Repeat the entries exactly, keeping every line as it is.

BEGIN

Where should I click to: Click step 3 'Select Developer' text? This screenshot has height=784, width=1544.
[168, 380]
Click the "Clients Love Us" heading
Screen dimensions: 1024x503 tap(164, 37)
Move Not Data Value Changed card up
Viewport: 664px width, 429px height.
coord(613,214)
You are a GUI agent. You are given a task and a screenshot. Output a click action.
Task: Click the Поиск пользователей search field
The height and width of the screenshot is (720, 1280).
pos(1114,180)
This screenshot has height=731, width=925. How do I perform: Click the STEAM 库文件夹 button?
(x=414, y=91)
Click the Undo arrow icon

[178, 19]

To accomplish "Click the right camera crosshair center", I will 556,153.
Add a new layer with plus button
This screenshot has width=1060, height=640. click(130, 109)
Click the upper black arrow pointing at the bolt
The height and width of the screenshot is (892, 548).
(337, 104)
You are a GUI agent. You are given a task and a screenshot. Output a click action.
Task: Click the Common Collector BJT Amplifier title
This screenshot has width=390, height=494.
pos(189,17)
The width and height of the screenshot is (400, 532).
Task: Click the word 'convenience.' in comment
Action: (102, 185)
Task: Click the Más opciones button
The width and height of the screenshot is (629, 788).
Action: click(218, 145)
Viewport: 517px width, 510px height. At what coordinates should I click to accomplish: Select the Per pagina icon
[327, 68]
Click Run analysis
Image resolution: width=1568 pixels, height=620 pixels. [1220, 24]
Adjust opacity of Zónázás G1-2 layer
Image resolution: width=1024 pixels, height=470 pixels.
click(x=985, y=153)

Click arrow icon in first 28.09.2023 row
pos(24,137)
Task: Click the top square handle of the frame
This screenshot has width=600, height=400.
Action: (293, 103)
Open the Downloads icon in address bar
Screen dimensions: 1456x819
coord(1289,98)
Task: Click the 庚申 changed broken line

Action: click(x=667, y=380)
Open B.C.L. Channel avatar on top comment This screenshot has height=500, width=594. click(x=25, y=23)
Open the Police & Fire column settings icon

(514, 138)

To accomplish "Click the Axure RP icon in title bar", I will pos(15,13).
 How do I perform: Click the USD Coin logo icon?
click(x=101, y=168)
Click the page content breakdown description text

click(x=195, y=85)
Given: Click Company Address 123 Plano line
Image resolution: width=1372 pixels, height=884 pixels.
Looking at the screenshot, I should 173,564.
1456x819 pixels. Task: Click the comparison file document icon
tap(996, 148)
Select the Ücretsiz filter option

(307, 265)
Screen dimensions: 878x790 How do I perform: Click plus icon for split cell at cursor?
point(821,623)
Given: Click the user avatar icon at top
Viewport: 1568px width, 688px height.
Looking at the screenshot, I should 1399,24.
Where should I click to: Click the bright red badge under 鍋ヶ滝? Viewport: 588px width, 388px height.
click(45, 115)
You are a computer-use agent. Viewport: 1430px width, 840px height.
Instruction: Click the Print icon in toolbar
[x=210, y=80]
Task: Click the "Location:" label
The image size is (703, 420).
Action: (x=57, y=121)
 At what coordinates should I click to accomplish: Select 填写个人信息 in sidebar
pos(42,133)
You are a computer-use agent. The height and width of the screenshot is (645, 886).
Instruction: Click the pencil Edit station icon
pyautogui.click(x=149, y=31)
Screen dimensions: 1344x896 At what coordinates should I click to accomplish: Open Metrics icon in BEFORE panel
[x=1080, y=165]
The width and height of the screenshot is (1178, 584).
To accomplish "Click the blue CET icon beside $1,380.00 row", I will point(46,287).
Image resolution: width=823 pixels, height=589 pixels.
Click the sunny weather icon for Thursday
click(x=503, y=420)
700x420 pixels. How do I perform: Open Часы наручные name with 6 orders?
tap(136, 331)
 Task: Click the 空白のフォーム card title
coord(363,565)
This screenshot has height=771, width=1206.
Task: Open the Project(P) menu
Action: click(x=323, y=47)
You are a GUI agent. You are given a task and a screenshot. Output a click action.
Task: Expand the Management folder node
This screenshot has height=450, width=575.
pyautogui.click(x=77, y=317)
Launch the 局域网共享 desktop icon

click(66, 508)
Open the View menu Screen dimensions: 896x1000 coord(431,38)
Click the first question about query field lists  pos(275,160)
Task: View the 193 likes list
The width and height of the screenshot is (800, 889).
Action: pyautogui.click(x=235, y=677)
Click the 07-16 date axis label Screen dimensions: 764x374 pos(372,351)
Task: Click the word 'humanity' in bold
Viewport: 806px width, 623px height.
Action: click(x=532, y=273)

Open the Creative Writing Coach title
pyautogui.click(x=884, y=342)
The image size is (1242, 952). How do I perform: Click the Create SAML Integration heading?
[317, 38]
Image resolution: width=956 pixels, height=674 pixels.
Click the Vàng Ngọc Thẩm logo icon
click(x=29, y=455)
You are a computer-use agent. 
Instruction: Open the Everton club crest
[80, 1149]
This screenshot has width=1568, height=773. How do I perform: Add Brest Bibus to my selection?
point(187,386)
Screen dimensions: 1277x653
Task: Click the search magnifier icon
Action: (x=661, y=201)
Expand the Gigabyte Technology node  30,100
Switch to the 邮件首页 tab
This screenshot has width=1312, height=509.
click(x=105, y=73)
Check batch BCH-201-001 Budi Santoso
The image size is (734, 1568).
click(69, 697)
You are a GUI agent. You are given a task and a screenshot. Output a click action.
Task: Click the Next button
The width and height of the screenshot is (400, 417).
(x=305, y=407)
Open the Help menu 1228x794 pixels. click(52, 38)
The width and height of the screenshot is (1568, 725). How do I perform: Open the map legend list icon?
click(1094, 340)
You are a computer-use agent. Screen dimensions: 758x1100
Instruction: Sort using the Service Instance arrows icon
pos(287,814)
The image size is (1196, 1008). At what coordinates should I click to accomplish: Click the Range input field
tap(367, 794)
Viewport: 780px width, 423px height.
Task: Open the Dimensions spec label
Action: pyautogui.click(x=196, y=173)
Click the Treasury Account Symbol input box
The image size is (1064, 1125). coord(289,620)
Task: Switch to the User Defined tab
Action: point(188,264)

END

Expected answer:
Where should I click to: Click step 3 'Select Developer' text? This screenshot has height=784, width=1544.
[168, 380]
Click the "Clients Love Us" heading
Screen dimensions: 1024x503 tap(164, 37)
Move Not Data Value Changed card up
Viewport: 664px width, 429px height.
coord(613,214)
You are a GUI agent. You are given a task and a screenshot. Output a click action.
Task: Click the Поиск пользователей search field
The height and width of the screenshot is (720, 1280).
pos(1114,180)
This screenshot has height=731, width=925. How do I perform: Click the STEAM 库文件夹 button?
(x=414, y=91)
Click the Undo arrow icon

[178, 19]

To accomplish "Click the right camera crosshair center", I will 556,153.
Add a new layer with plus button
This screenshot has width=1060, height=640. click(130, 109)
Click the upper black arrow pointing at the bolt
The height and width of the screenshot is (892, 548).
(337, 104)
You are a GUI agent. You are given a task and a screenshot. Output a click action.
Task: Click the Common Collector BJT Amplifier title
This screenshot has width=390, height=494.
pos(189,17)
The width and height of the screenshot is (400, 532).
Task: Click the word 'convenience.' in comment
Action: (102, 185)
Task: Click the Más opciones button
The width and height of the screenshot is (629, 788).
Action: click(218, 145)
Viewport: 517px width, 510px height. At what coordinates should I click to accomplish: Select the Per pagina icon
[327, 68]
Click Run analysis
Image resolution: width=1568 pixels, height=620 pixels. [1220, 24]
Adjust opacity of Zónázás G1-2 layer
Image resolution: width=1024 pixels, height=470 pixels.
click(x=985, y=153)

Click arrow icon in first 28.09.2023 row
pos(24,137)
Task: Click the top square handle of the frame
This screenshot has width=600, height=400.
Action: (293, 103)
Open the Downloads icon in address bar
Screen dimensions: 1456x819
coord(1289,98)
Task: Click the 庚申 changed broken line

Action: click(x=667, y=380)
Open B.C.L. Channel avatar on top comment This screenshot has height=500, width=594. click(x=25, y=23)
Open the Police & Fire column settings icon

(514, 138)

To accomplish "Click the Axure RP icon in title bar", I will pos(15,13).
 How do I perform: Click the USD Coin logo icon?
click(x=101, y=168)
Click the page content breakdown description text

click(x=195, y=85)
Given: Click Company Address 123 Plano line
Image resolution: width=1372 pixels, height=884 pixels.
Looking at the screenshot, I should 173,564.
1456x819 pixels. Task: Click the comparison file document icon
tap(996, 148)
Select the Ücretsiz filter option

(307, 265)
Screen dimensions: 878x790 How do I perform: Click plus icon for split cell at cursor?
point(821,623)
Given: Click the user avatar icon at top
Viewport: 1568px width, 688px height.
Looking at the screenshot, I should 1399,24.
Where should I click to: Click the bright red badge under 鍋ヶ滝? Viewport: 588px width, 388px height.
click(45, 115)
You are a computer-use agent. Viewport: 1430px width, 840px height.
Instruction: Click the Print icon in toolbar
[x=210, y=80]
Task: Click the "Location:" label
The image size is (703, 420).
Action: (x=57, y=121)
 At what coordinates should I click to accomplish: Select 填写个人信息 in sidebar
pos(42,133)
You are a computer-use agent. The height and width of the screenshot is (645, 886).
Instruction: Click the pencil Edit station icon
pyautogui.click(x=149, y=31)
Screen dimensions: 1344x896 At what coordinates should I click to accomplish: Open Metrics icon in BEFORE panel
[x=1080, y=165]
The width and height of the screenshot is (1178, 584).
To accomplish "Click the blue CET icon beside $1,380.00 row", I will point(46,287).
Image resolution: width=823 pixels, height=589 pixels.
Click the sunny weather icon for Thursday
click(x=503, y=420)
700x420 pixels. How do I perform: Open Часы наручные name with 6 orders?
tap(136, 331)
 Task: Click the 空白のフォーム card title
coord(363,565)
This screenshot has height=771, width=1206.
Task: Open the Project(P) menu
Action: click(x=323, y=47)
You are a GUI agent. You are given a task and a screenshot. Output a click action.
Task: Expand the Management folder node
This screenshot has height=450, width=575.
pyautogui.click(x=77, y=317)
Launch the 局域网共享 desktop icon

click(66, 508)
Open the View menu Screen dimensions: 896x1000 coord(431,38)
Click the first question about query field lists  pos(275,160)
Task: View the 193 likes list
The width and height of the screenshot is (800, 889).
Action: pyautogui.click(x=235, y=677)
Click the 07-16 date axis label Screen dimensions: 764x374 pos(372,351)
Task: Click the word 'humanity' in bold
Viewport: 806px width, 623px height.
Action: click(x=532, y=273)

Open the Creative Writing Coach title
pyautogui.click(x=884, y=342)
The image size is (1242, 952). How do I perform: Click the Create SAML Integration heading?
[317, 38]
Image resolution: width=956 pixels, height=674 pixels.
Click the Vàng Ngọc Thẩm logo icon
click(x=29, y=455)
You are a computer-use agent. 
Instruction: Open the Everton club crest
[80, 1149]
This screenshot has width=1568, height=773. How do I perform: Add Brest Bibus to my selection?
point(187,386)
Screen dimensions: 1277x653
Task: Click the search magnifier icon
Action: (x=661, y=201)
Expand the Gigabyte Technology node  30,100
Switch to the 邮件首页 tab
This screenshot has width=1312, height=509.
click(x=105, y=73)
Check batch BCH-201-001 Budi Santoso
The image size is (734, 1568).
click(69, 697)
You are a GUI agent. You are given a task and a screenshot. Output a click action.
Task: Click the Next button
The width and height of the screenshot is (400, 417).
(x=305, y=407)
Open the Help menu 1228x794 pixels. click(52, 38)
The width and height of the screenshot is (1568, 725). How do I perform: Open the map legend list icon?
click(1094, 340)
You are a computer-use agent. Screen dimensions: 758x1100
Instruction: Sort using the Service Instance arrows icon
pos(287,814)
The image size is (1196, 1008). At what coordinates should I click to accomplish: Click the Range input field
tap(367, 794)
Viewport: 780px width, 423px height.
Task: Open the Dimensions spec label
Action: pyautogui.click(x=196, y=173)
Click the Treasury Account Symbol input box
The image size is (1064, 1125). coord(289,620)
Task: Switch to the User Defined tab
Action: point(188,264)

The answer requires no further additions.